Manuel se quedó sentado en la carreta
mientras los dos hombres hablaban. Estuvieron conversando durante unos quince
minutos y al cabo de ese tiempo Don Genaro hizo una señal a otro de sus
vasallos. Al poco apareció un hombre de
unos dos metros de alto, con unos poderosos hombros portando una caja de madera
con unos frascos de cristal tapados con unos grasientos trapos y unos corchos.
El coloso, que vestía una ancha camisa blanca
y unos calzones marrones atados a los tobillos dejaba adivinar un cuerpo
musculoso debajo de aquellos abultados ropajes. La calva reluciente coronaba
una cara cuadrada, muy angulada con unos ojos
pequeños y desprovistos de sentimiento. Con la mirada férrea y siempre
dirigida al frente, fue andando despacio a la parte trasera de la carreta y
dejó la caja de madera dentro. Luego bordeó el carro, miró con desprecio a
Romasanta y se fue directamente a donde estaban Ferreiro y Don Genaro. Su amo
le dio una orden en silencio y el gigante se retiró detrás de la casa.
Poco después, el buhonero giró sus talones y
se encaminó a la carreta dando grandes zancadas y muestras evidentes de prisa.
Su rostro ya no era el de un hombre irritado sino que mas bien parecía reflejar
el temor, casi el pánico mientras movía las riendas con vehemencia para
alejarse cuanto antes de aquel lugar.
Estaba empezando a anochecer
cuando los dos hombres que ya se encaminaban hacia Ponferrada pararon en una
explanada al lado del camino para descansar de aquel aciago día. Ferreiro
desató el caballo, le dio de beber y lo dejó pastar en el terreno donde aún
quedaban los restos de la siega reciente.
-¿Qué es lo que el hombretón
a echado a la carreta?-preguntó Romasanta por fin.
-Grasa.
-¿Cómo que grasa? ¿Qué tipo
de grasa?
-Pues eso...grasa...de los
animales. Sirve para hacer jabón, como unto para el cuero...
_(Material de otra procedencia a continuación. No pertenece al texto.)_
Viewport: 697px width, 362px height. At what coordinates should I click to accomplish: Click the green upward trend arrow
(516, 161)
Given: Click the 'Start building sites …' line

Ferreiro contestaba con desgana, con entonación
cortante, seca.
-¿Y tu estas seguro que esa
grasa es animal?-insistió Manuel- Corren rumores que en estas tierras se
comercia con grasa humana. ¿Tu sabes que esta grasa proviene de los animales?
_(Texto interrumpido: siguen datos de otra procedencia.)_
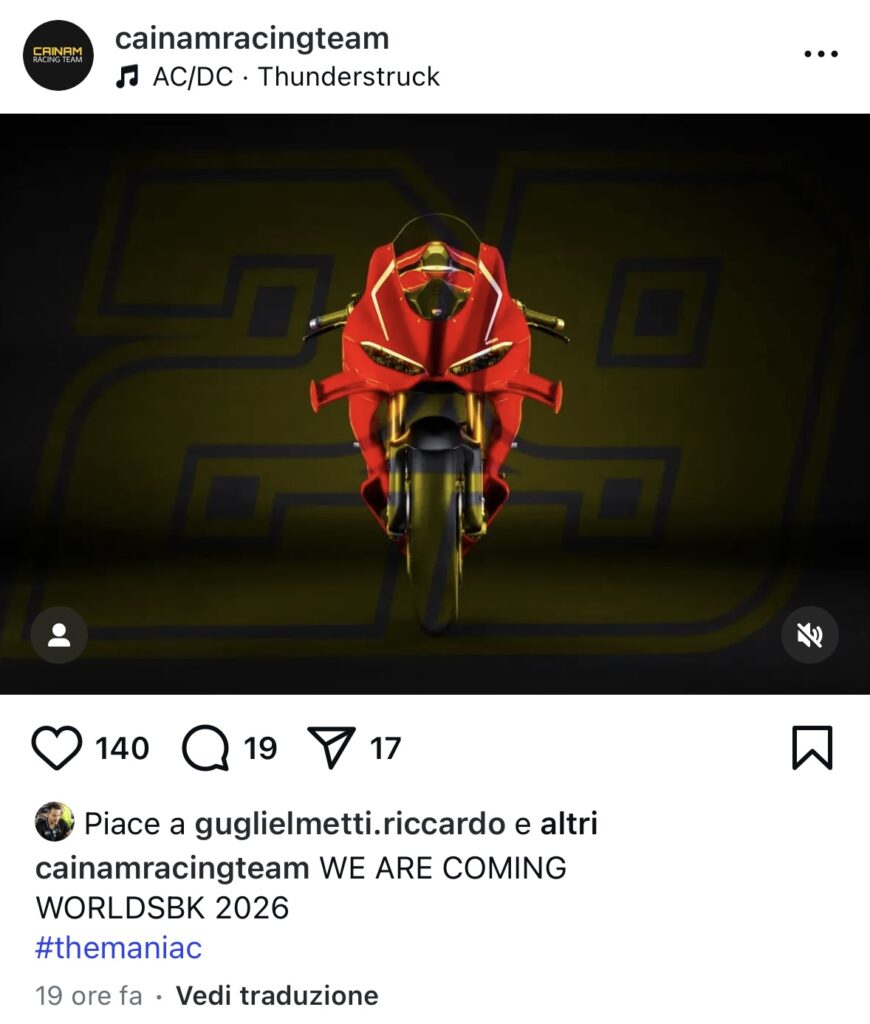Open the #themaniac hashtag
This screenshot has height=1024, width=870.
[118, 948]
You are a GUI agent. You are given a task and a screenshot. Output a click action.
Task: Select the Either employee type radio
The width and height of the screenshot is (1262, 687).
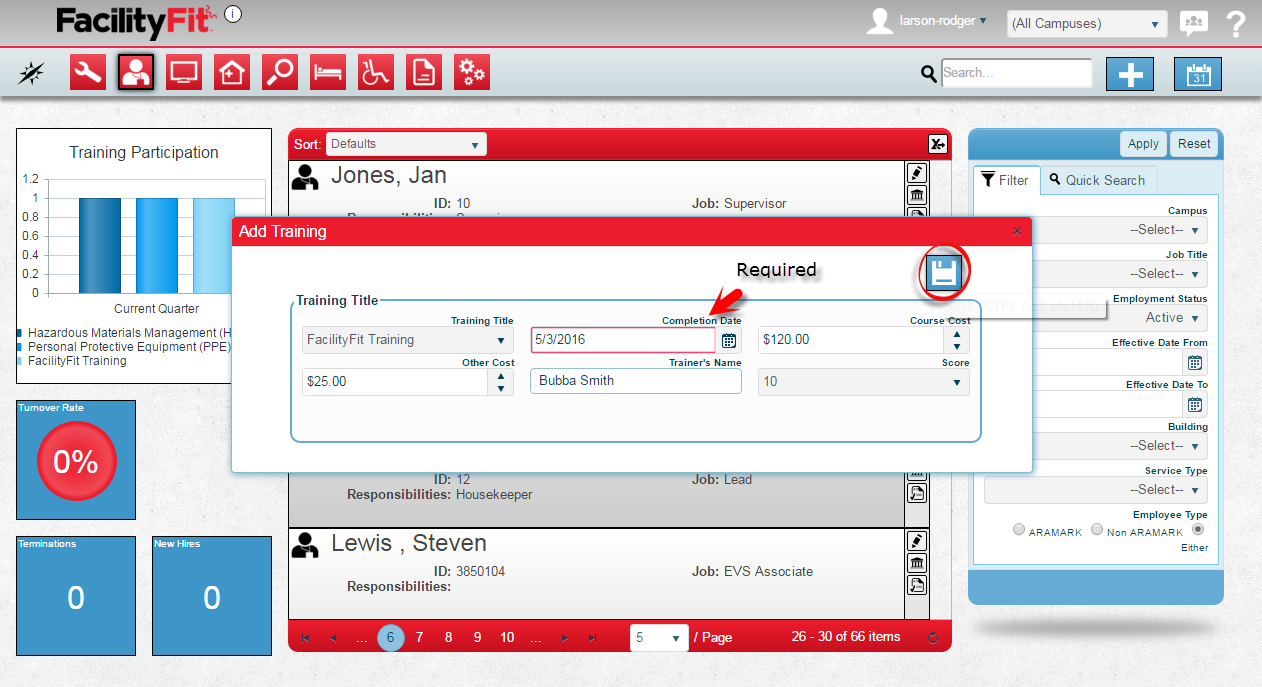coord(1198,529)
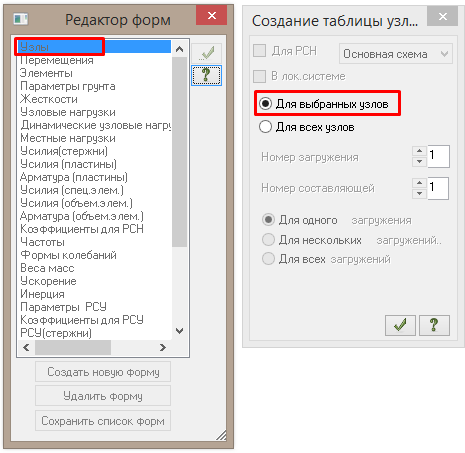Decrease Номер загружения with down arrow
The width and height of the screenshot is (465, 453).
419,162
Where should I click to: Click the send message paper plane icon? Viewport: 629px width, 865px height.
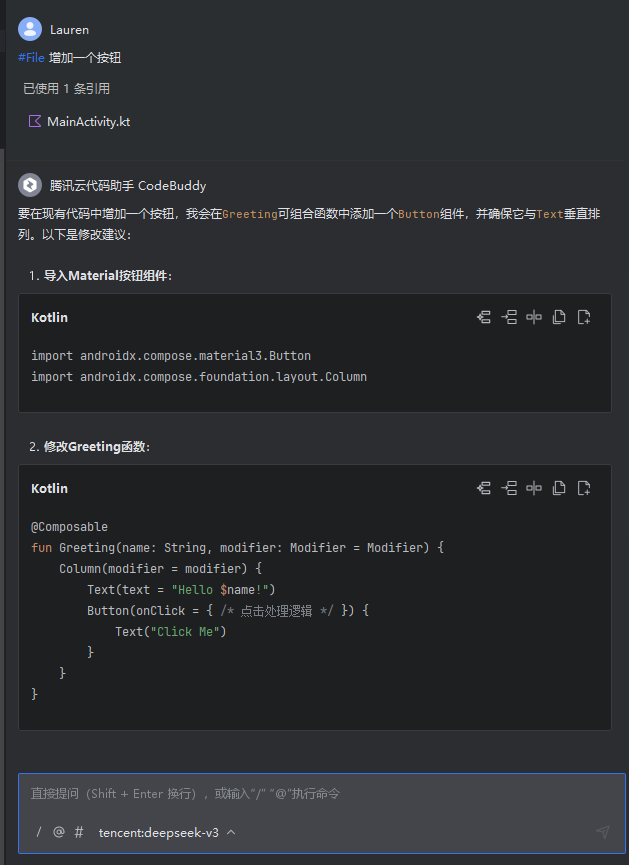[602, 832]
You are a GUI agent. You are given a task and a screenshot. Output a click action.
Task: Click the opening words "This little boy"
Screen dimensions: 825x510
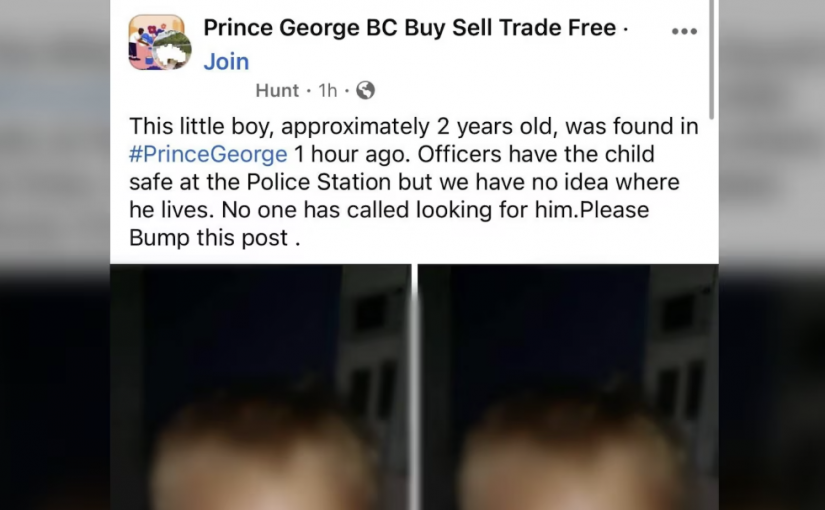[x=194, y=128]
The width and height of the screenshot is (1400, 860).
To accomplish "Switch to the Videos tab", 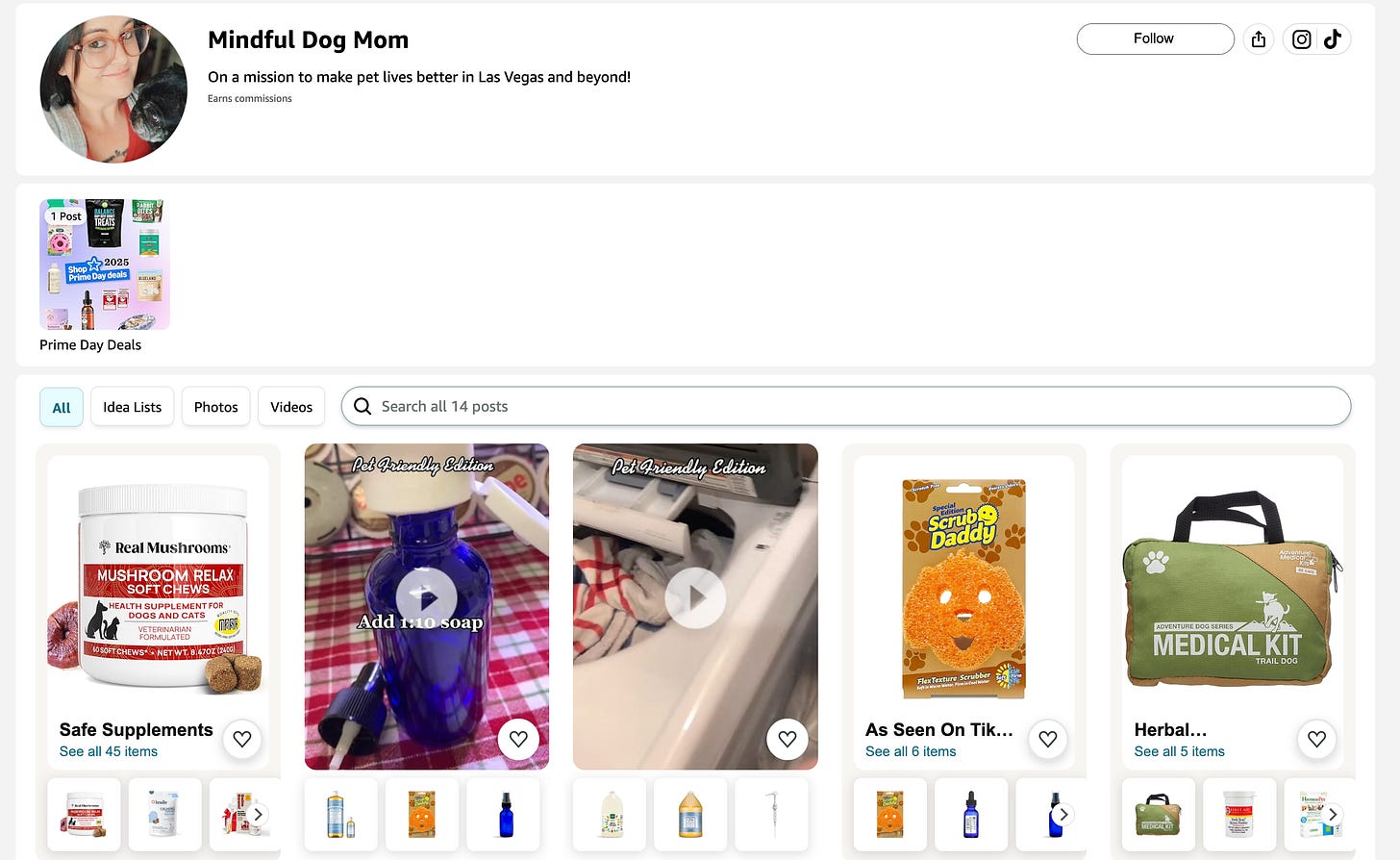I will (291, 407).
Menuda pinta de bestia tenía el cabezón ese. Y el tal Don Genaro no me ha dado
muy buena espina.
El Buhonero se giró de golpe y fue dónde se
encontraba Romasanta con ceño fruncido, con el puño cerrado y el índice
señalando el cielo.
-Mira Manuel...yo con esto
hago jabón y lo vendo en Portugal. El resto lo vendo como unto y los
portugueses aprecian mucho sus propiedades. Me gano buenos dineros con ello y
no pido nada más. Créeme Manuel, no necesitamos saber de qué animal sale esta
grasa. Hay preguntas que es mejor no hacerse.
Aquella noche ya no volvieron a hablar del
tema, ni de la ejecución de por la mañana ni de nada en absoluto. Ferreiro no
comió nada, estuvo bebiendo sin parar hasta altas horas de la noche. Romasanta
se echó a dormir debajo de las ruedas de la carreta con un ojo abierto y otro
cerrado. El que había sido amigo de su padre no era una compañía muy
aconsejable de noche y borracho, como ya había podido comprobar por primera vez
aquella noche cerca de Valdepalos y unas cuantas veces después. Sin embargo
aquella noche el buhonero se limitó a emborracharse y a caer vencido por el
alcohol como un saco de trigo hinchado.